Nevertheless, there are three specific reasons why the UK’s participation will be welcomed by President Obama.
First off, the UK’s involvement will boost the coalition’s credibility. With the coalition including an increasing number of states and a growing number from the EU, the Pentagon has a major challenge in ensuring effective diplomatic and military co-operation. This difficult task requires command and control orientation, careful management of the various military contributions, and coordinated strategic messaging. Because of the British government’s internationally respected position in these various fields, it can play an instrumental role facilitating the Isil campaign. In short, it can take some of the weight off Pentagon and State Department shoulders.
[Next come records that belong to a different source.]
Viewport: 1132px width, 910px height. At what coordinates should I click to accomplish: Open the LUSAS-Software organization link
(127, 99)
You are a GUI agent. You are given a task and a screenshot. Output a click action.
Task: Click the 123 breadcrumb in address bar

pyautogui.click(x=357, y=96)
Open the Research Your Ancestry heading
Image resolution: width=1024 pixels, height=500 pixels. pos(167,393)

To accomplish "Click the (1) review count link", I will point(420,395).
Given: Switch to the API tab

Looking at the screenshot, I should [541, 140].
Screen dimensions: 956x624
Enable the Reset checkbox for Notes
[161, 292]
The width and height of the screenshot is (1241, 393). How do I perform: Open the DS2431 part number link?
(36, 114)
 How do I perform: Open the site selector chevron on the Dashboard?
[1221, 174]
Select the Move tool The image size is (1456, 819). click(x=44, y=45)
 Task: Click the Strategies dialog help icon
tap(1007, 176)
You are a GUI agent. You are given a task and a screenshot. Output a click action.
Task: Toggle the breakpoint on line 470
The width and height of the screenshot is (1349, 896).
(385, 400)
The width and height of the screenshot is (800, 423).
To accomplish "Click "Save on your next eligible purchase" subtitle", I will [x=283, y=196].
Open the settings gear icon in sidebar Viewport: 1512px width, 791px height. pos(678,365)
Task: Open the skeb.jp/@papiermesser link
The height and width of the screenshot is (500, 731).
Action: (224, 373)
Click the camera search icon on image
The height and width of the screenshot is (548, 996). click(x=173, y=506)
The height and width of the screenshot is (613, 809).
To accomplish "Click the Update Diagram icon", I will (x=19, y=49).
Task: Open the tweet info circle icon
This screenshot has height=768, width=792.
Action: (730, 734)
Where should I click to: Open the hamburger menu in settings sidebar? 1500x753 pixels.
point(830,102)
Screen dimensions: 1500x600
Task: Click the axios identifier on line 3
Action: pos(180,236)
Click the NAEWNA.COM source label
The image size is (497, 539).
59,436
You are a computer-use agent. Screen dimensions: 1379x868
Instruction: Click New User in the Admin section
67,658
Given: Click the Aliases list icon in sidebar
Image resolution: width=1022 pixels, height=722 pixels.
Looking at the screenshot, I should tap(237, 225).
The UK will also be able to provide an important tactical utility to the campaign. Because of the close relationship between the Pentagon and the Ministry of Defence, and the many comparable tactics, techniques and procedures (TTPs) of the British and US armed forces, the UK’s role against Isil won’t require the same kind of management that defines most other coalition partners. Instead, the UK can rapidly assert a crucial position on the battlefield. In political terms, the UK’s strong – often Sandhurst Academy-reinforced – relationships with Sunni Arab monarchies will be especially useful.
Additionally, if SIS/MI6 deploys intelligence officers into Syria alongside the CIA and the Jordanian GID, the coalition’s human intelligence will receive a significant boost. This matters, because Isil has learned from its predecessor, al-Qaeda in Iraq, to mitigate its vulnerability to signal intelligence (mobile phones etc) monitoring. Indeed, Isil’s ongoing arrests of mobile phone users proves its paranoia in that regard. Correspondingly, in order to defeat Isil, the coalition must recruit agents who can penetrate the group’s strongholds and identify priority targets, leadership structures and evolving plans. British intelligence has a long track record of doing just that, and doing it well.
Finally, the UK’s participation will consolidate Washington’s strategic perception of the UK as America’s closest ally. Be under no illusions, this has been in doubt since last August. In strategic terms, the US government relies upon the UK in two key ways.
First, as a “shared value”-motivated partner for America’s long term international interests. That’s the best kind of ally. Whether in joint naval patrols on (and below) the oceans, or in negotiations in international diplomacy, or military operations, the UK is regarded as an irreplaceable friend.
Second, as an interlocutor – as I noted recently, Mr Cameron’s UN meeting with Iran’s President Rouhani provides a good example here – to assist US policymakers in avenues and areas that would not be politically feasible.
All of this adds up to mean that in both physical and psychological terms, America is breathing a sigh of relief. Britain, after all, is back at America’s side.